The first time I met the surfboard shaper Terry Martin, he was wearing frayed khaki shorts, a paint-splattered tee shirt, and fur-lined Ugg boots. His movements were loose and energetic. His voice and facial expression revealed a sort of “aww shucks” optimism. In short, he oozed that patented SoCal surf stoke that outsiders can never quite wrap their heads around; the Golden Retriever eagerness that East Coasters sometimes perceive as insincere, shallow, or even fake.
But the man I met was the opposite of those things. He was perhaps the most sincere person I’ve ever known — in love with the surfer’s quest for the perfect ride in a way that might read like a Hollywood cliché, if it weren’t so grounded in history. Because Terry Martin was not a copy of some extra on Gidget. He was a true original. The most genuine of genuine articles.
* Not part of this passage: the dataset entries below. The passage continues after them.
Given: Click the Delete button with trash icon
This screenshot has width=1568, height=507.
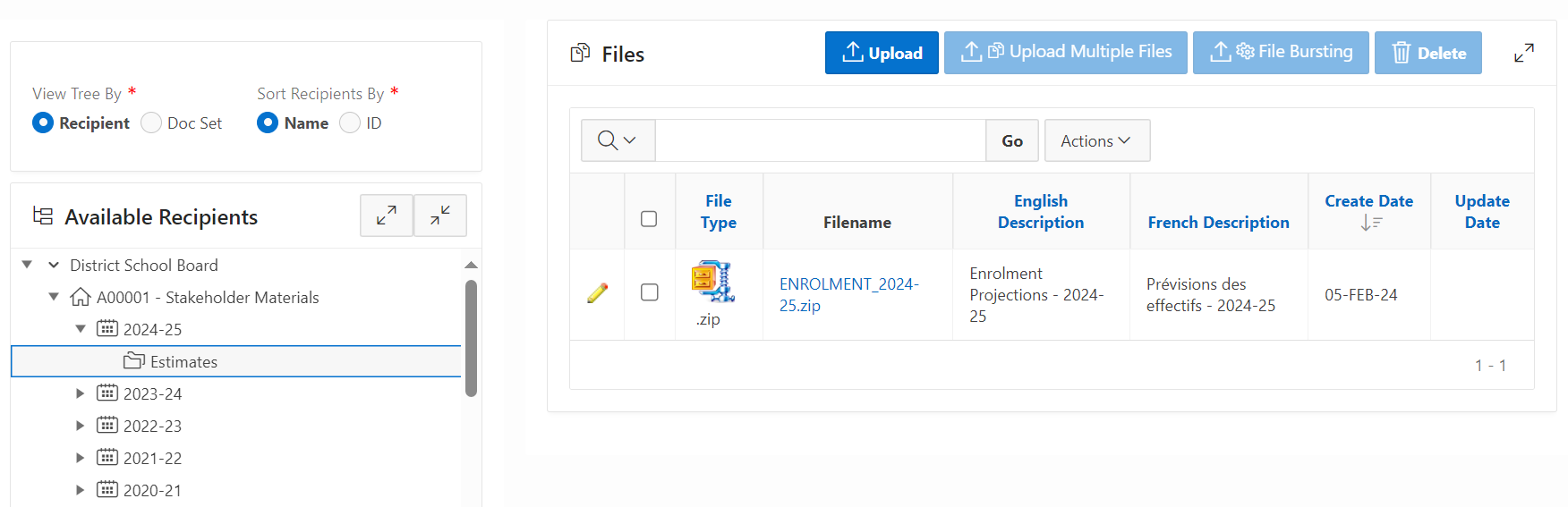Looking at the screenshot, I should pyautogui.click(x=1427, y=53).
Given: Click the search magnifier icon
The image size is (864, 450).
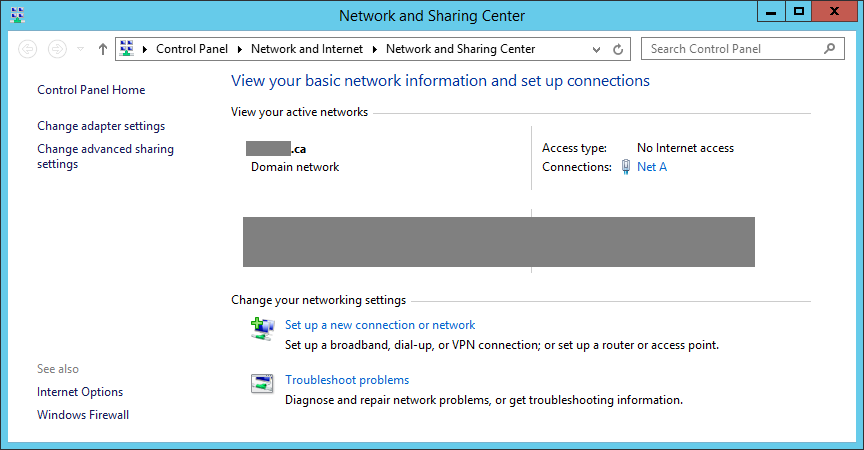Looking at the screenshot, I should tap(829, 48).
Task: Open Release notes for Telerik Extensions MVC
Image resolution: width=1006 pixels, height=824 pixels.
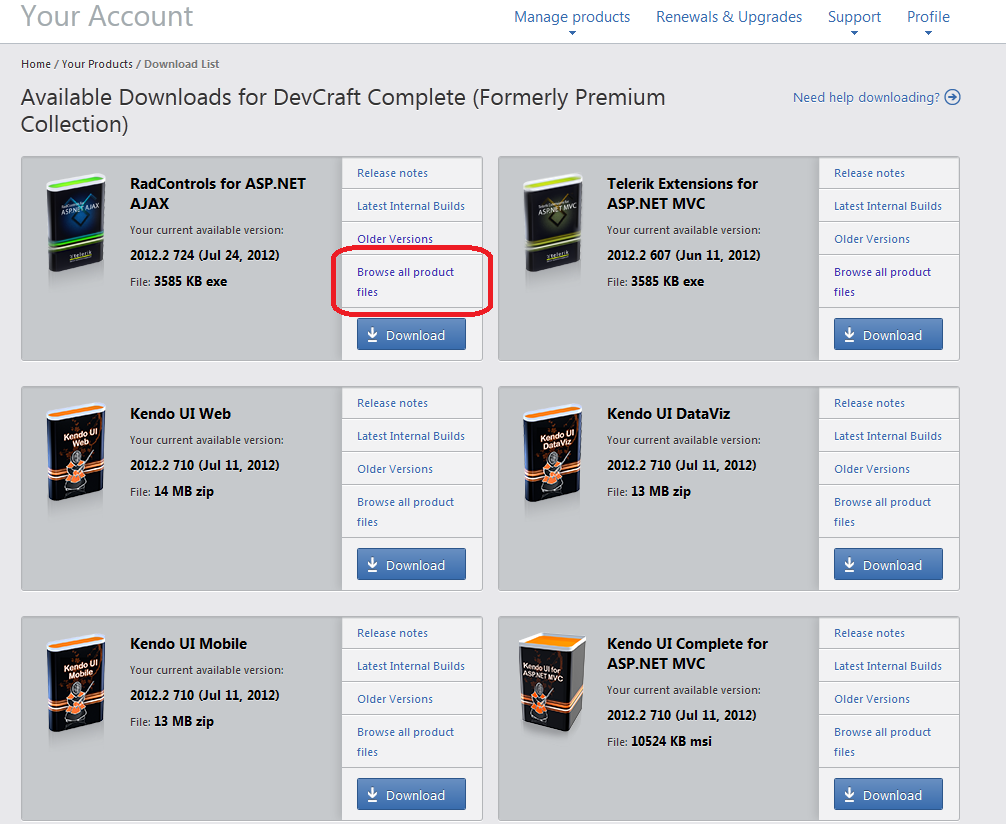Action: point(869,173)
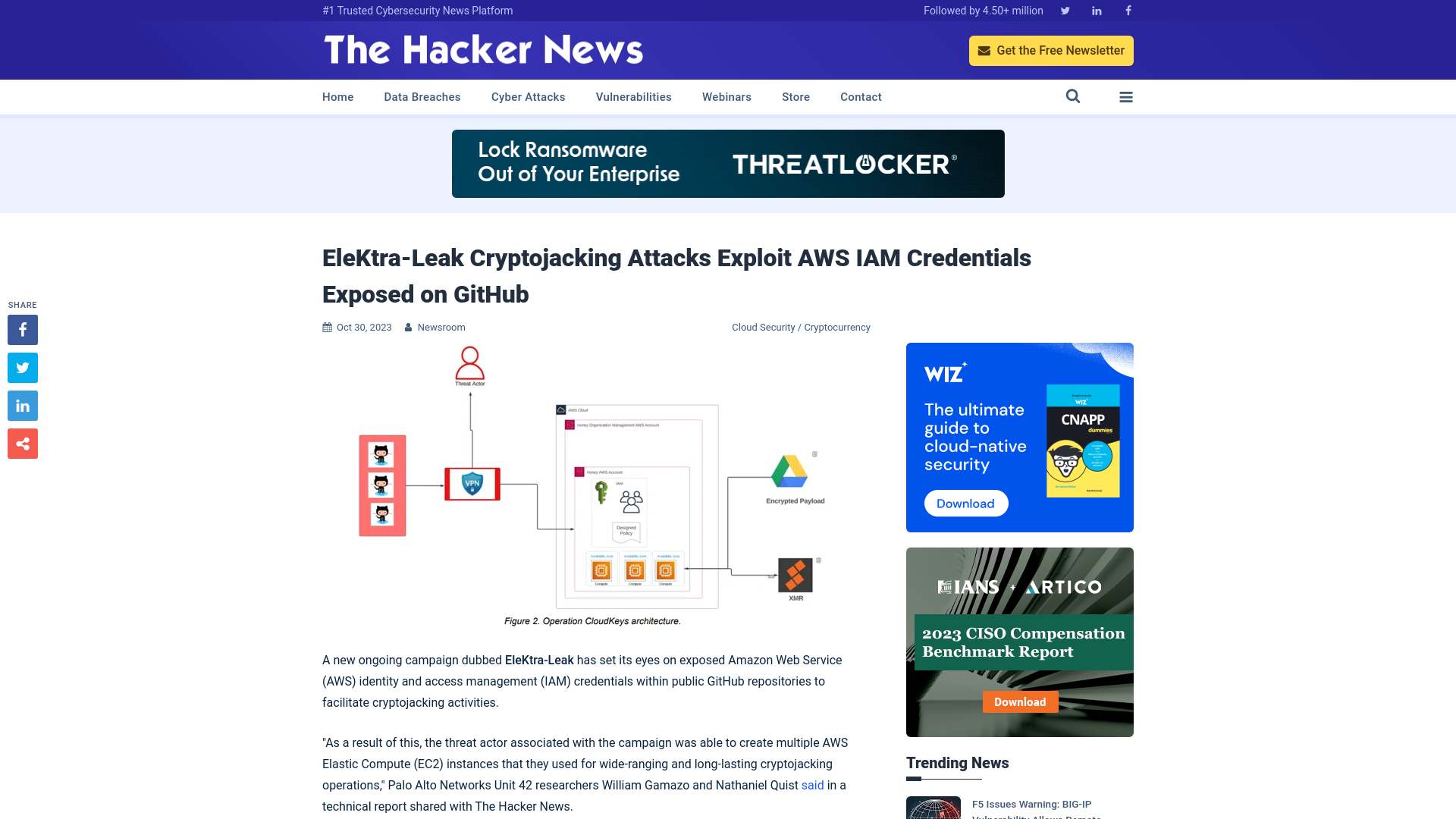Viewport: 1456px width, 819px height.
Task: Click the search magnifier icon
Action: point(1073,96)
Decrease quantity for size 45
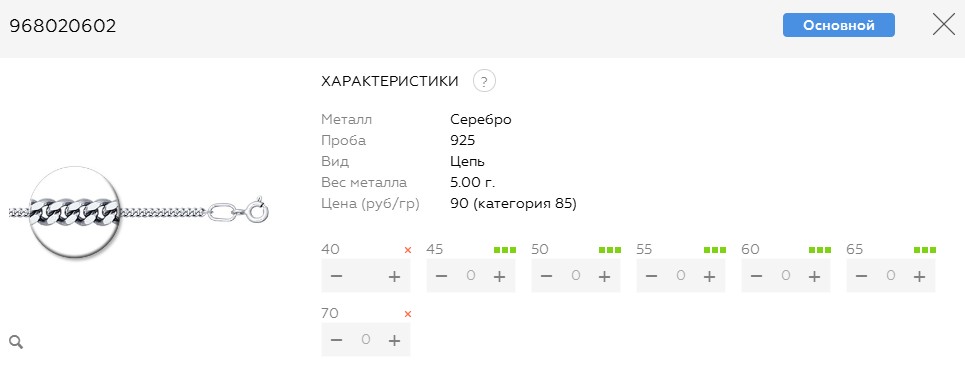The image size is (965, 368). coord(441,276)
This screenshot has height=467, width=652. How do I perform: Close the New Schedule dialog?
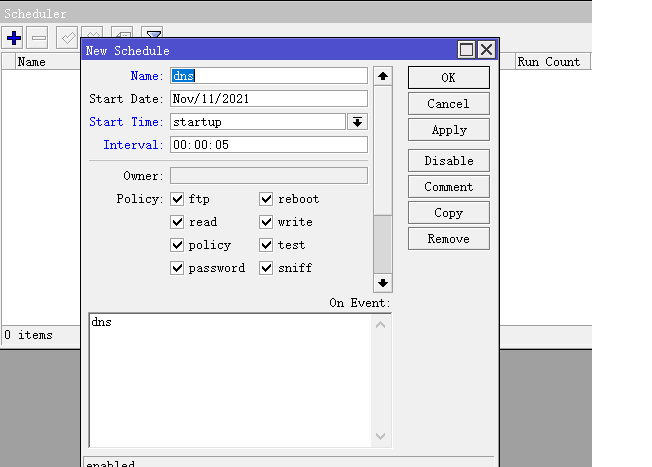pos(486,50)
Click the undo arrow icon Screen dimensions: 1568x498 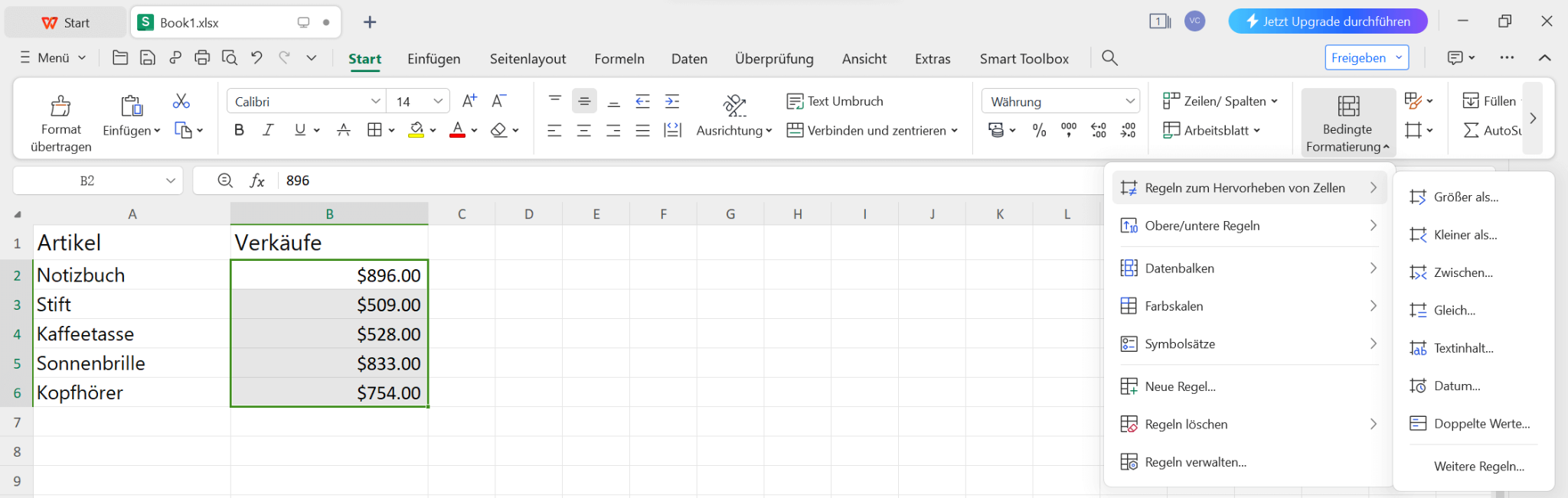click(256, 57)
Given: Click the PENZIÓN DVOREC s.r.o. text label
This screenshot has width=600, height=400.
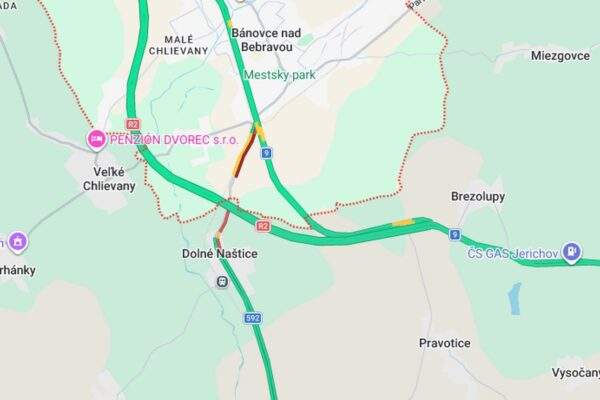Looking at the screenshot, I should (x=174, y=140).

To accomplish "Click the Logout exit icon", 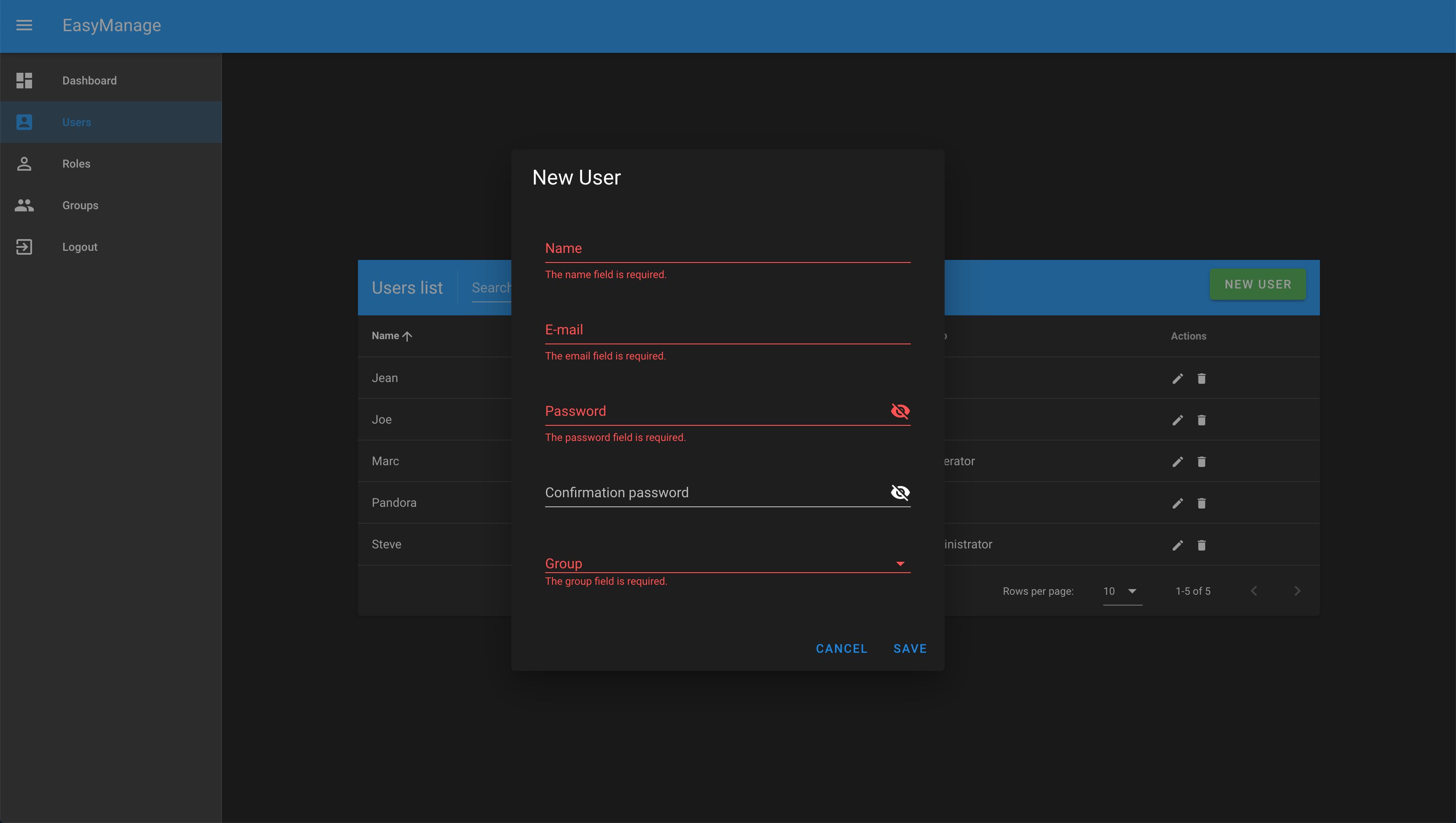I will [24, 247].
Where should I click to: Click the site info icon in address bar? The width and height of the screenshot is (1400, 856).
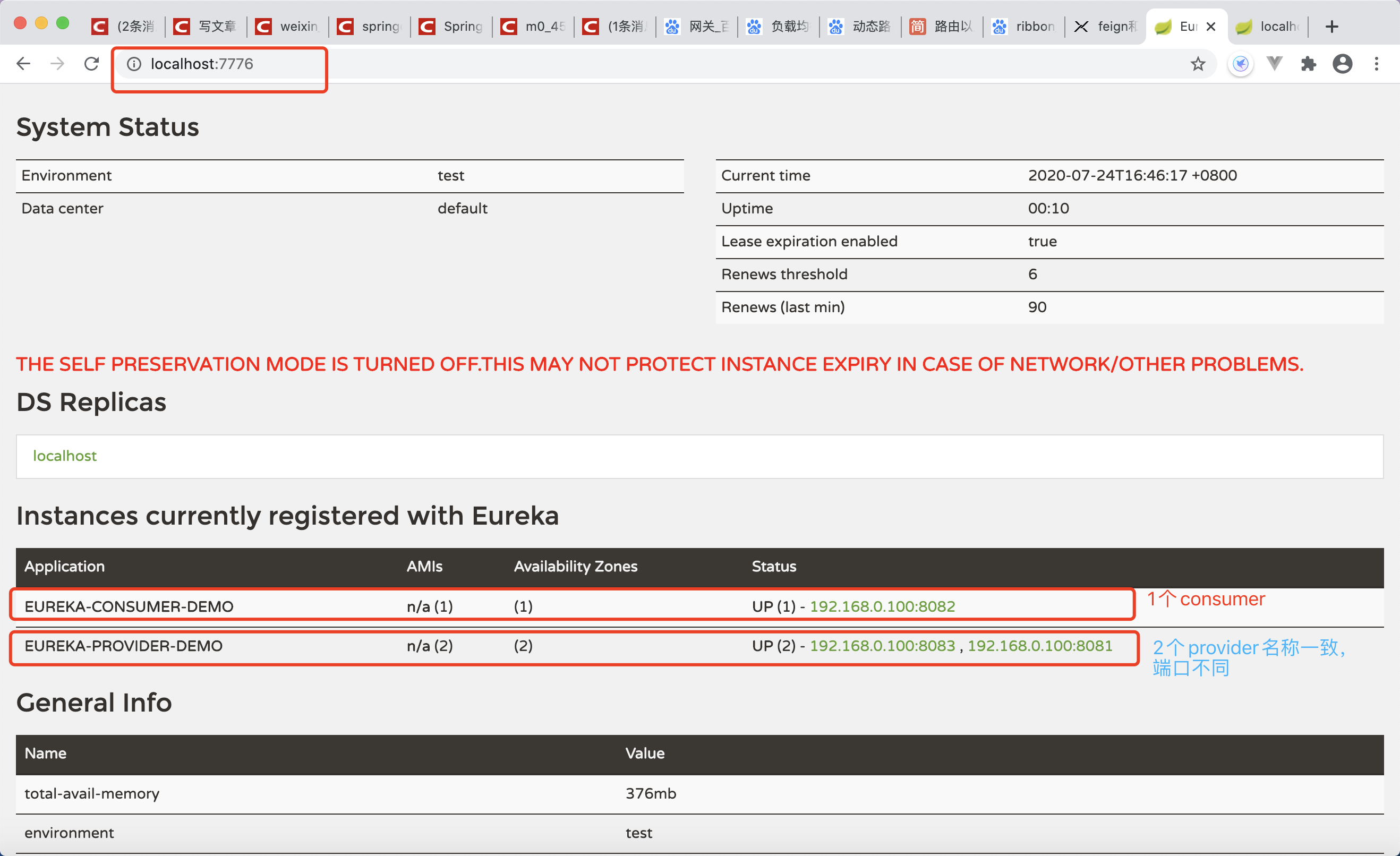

“I’m still as excited about your board as I was about the first one I made, when I was 14,” he told me that day. “I can’t wait for you to get out in the water, then you gotta come back and tell me how it went.”
Martin was 68-years-old when we had that conversation, at the tail end of a historic career. He’d made more surfboards than anyone in history, for just about every surfer on earth, and ridden out every rogue wave the industry could throw at him. He was the John Henry of the sport — making boards by hand when the big brands turned to cheap, machine-cut products, then outlasting those machines as the industry slowly pivoted back to its artisanal roots.
Estimates put Martin’s career output at 80,000 boards. For what it’s worth, everyone I know feels like that’s undershooting the number. Still, he maintained a certain energy — a passion for his craft that’s woefully rare after so long in any industry.